Trying to reconcile this woman with the sweet, laughing girl he remembered—and failing miserably—he shook his head. “Say what?”
“You have trouble understanding English, Diego?”
Apparently so, because he didn’t have the first idea what she was talking about. Rather than telling her that, however, and demanding to know what her problem was and exactly what it was she thought she knew, he instead heard himself say, “My name is not Diego. I know I told you it was, but I was undercover with the DEA at the time, and my continuing good health precluded telling anyone my true identity. But I am Luc Bradshaw, son of Charlie Bradshaw. Half brother to Max and Jake.”
“Oh, good, you stick to that story. In fact, I really hope you do. Because if you’re still around tomorrow, I’ll enjoy nothing more than going to Max and telling him you’re nothing but a lousy drug dealer named Diego Who-the-hell-knows-what. And then, Dee-A-Go, he will haul your skeevy butt off to jail.”
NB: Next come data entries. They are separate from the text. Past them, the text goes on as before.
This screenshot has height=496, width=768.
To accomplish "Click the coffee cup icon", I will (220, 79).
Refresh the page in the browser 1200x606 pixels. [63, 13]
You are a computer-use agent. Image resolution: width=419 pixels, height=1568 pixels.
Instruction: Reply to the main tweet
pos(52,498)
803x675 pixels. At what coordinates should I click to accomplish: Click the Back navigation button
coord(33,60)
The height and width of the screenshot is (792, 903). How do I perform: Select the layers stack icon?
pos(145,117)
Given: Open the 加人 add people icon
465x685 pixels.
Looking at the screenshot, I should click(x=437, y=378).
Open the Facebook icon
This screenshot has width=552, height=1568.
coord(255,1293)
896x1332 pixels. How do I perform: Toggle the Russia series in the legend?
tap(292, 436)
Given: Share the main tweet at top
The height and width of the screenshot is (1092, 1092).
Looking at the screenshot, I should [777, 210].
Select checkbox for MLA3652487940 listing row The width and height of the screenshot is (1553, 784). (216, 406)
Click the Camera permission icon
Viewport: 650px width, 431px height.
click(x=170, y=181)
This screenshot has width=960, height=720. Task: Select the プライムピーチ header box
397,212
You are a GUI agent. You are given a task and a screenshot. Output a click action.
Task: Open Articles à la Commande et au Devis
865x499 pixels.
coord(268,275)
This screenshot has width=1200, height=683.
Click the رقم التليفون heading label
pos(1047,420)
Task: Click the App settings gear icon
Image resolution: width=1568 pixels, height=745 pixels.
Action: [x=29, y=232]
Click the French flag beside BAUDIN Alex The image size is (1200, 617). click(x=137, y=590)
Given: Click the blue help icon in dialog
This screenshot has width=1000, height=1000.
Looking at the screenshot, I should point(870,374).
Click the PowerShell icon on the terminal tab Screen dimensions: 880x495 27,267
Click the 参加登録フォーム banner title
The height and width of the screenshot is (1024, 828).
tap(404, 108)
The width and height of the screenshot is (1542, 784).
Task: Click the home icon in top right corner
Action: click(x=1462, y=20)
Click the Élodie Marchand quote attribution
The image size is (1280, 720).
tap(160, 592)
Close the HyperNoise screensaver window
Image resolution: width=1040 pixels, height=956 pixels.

He froze. He’d spent most of their short time together mining for every piece of her story he could get—while keeping his own to himself. He hadn’t told her much more than that he was on vacation and didn’t want to spend it talking about work. The one time she’d pushed for details, he’d turned on the charm and steered the subject in another direction. So how the hell had she tumbled to his cover story?
He didn’t have time to figure it out before she stepped back and shook that pretty cloud of hair behind her shoulders. “And if that happens,” she said in a voice edged in tungsten, “trust me, I’ll have only one regret.”
Shoving his hands in his pockets, he stared down at her. Taking in the flushed cheeks and electric eyes, he thought it was a damn shame that he was still so attracted to such an obvious head case.
“Okay, I’ll bite,” he said. “What would that regret be?”
“That unlike the tiny hundred-and-two-degree black hole of a Bahamian jail cell where I spent the two most terrifying nights of my life, thanks to you,” she said flatly, “American jails are probably downright plush.”
Then, before he could ask so much as one question, she whirled on sandaled feet and stalked back into the murky shadows thrown by the side of the garage.
Leaving him wondering what the hell had happened the night they’d spent together.